Sunday, March 17, 2013

Catholic Church is 'irredeemably corrupt', David Starkey claims

David Starkey: Can gays be surprised that they are treated with the same rigour as the heir to the throne?
In an outspoken attack, Dr Starkey said the election of a new Pope was simply “theatre” which would mean nothing those outside the faith.
In 2011 the historian was accused of racism after he suggested black culture was a cause of the 2011 riots.

He appeared on Radio 4’s Broadcasting House this morning alongside Eamon Duffy, Professor of the History of Christianity at the University of Cambridge, to discuss the election of Pope Francis I.

Dr Starkey said: “The plain truth is that this is an institution, as we all remembered before Benedict XVI resigned, retired, this is an institution that is corrupt and riddled with corruption, irredeemably corrupt from top to bottom and we are just deceiving ourselves.”

Professor Duffy responded by saying Christians do not believe that anything is irredeemable.
When asked what the new Pope meant for non-Catholics in Britain, Dr Starkey replied: “Nothing at all. It is simply part of the great world theatre of entertainment. It is up one minute with a new papal election and down the next with the next lot of revelations about the turpitude of the clergy.” 
 
He risked further offence by claiming that Thomas Becket, the murdered medieval Archbishop venerated as a saint by many Catholics, should be the "patron saint" of child abusers.

The main scandals within the Catholic Church occurred in areas such as Ireland and America where they acted “outside the law” - as King Henry II accused the Archbishop of Canterbury Thomas Becket of doing in the 12th Century, prior to his killing.

Dr Starkey said: “I want to have a new patron saint. I want to declare that Thomas Becket is the patron saint of child abusers.”

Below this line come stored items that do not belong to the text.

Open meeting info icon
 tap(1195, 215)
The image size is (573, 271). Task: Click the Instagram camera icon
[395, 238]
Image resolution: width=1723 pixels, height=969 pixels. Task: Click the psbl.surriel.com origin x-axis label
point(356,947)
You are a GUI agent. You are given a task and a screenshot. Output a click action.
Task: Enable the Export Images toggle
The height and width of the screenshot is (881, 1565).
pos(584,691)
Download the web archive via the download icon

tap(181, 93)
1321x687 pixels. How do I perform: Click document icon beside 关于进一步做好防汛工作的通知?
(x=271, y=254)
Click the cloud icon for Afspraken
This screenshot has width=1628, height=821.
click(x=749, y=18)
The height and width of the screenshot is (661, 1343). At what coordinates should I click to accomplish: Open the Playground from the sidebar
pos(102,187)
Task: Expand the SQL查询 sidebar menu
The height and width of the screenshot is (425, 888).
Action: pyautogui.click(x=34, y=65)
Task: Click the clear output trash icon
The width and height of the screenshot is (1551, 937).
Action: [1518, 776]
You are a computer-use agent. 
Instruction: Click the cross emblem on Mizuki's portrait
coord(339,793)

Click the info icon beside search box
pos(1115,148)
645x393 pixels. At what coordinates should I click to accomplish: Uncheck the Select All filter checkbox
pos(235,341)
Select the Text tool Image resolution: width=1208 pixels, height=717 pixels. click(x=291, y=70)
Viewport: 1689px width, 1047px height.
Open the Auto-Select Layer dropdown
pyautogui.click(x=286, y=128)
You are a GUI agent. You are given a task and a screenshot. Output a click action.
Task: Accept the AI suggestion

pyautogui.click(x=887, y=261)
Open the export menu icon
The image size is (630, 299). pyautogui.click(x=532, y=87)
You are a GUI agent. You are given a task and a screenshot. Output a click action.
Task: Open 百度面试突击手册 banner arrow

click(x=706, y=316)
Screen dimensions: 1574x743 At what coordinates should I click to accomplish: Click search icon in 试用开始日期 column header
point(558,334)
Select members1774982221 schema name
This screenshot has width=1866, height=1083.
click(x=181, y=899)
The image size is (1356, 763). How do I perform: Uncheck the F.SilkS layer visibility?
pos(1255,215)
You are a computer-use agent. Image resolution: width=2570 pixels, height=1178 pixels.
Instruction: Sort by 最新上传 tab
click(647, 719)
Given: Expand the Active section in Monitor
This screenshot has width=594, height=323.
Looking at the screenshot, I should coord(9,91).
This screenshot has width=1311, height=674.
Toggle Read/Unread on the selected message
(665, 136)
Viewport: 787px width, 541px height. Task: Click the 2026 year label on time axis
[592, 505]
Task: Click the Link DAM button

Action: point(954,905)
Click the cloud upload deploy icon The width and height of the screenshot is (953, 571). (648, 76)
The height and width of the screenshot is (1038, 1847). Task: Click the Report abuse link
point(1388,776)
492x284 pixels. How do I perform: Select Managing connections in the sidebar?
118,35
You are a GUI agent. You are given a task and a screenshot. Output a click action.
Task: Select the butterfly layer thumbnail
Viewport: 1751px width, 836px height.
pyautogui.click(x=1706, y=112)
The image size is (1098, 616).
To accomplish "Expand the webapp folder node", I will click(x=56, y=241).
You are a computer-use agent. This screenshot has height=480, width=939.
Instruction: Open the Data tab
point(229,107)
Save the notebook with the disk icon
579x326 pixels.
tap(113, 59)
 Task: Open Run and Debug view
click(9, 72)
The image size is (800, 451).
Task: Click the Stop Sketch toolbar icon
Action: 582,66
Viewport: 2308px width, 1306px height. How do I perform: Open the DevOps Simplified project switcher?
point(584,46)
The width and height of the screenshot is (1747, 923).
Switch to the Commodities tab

When asked if he wanted to respond to the claims Professor Duffy, a Catholic, replied: “Well, no.”

Dr Starkey is widely regarded as one of Britain's leading constitutional historians, and has presented series for Channel 4 and the BBC. He is to host a new series on how the British monarchy has influenced classical music for the BBC this year to mark the anniversary of the Queen's coronation. 

However, he was widely criticised in 2011 when he claimed, in a debate on the causes of the riots, that "the whites have become black."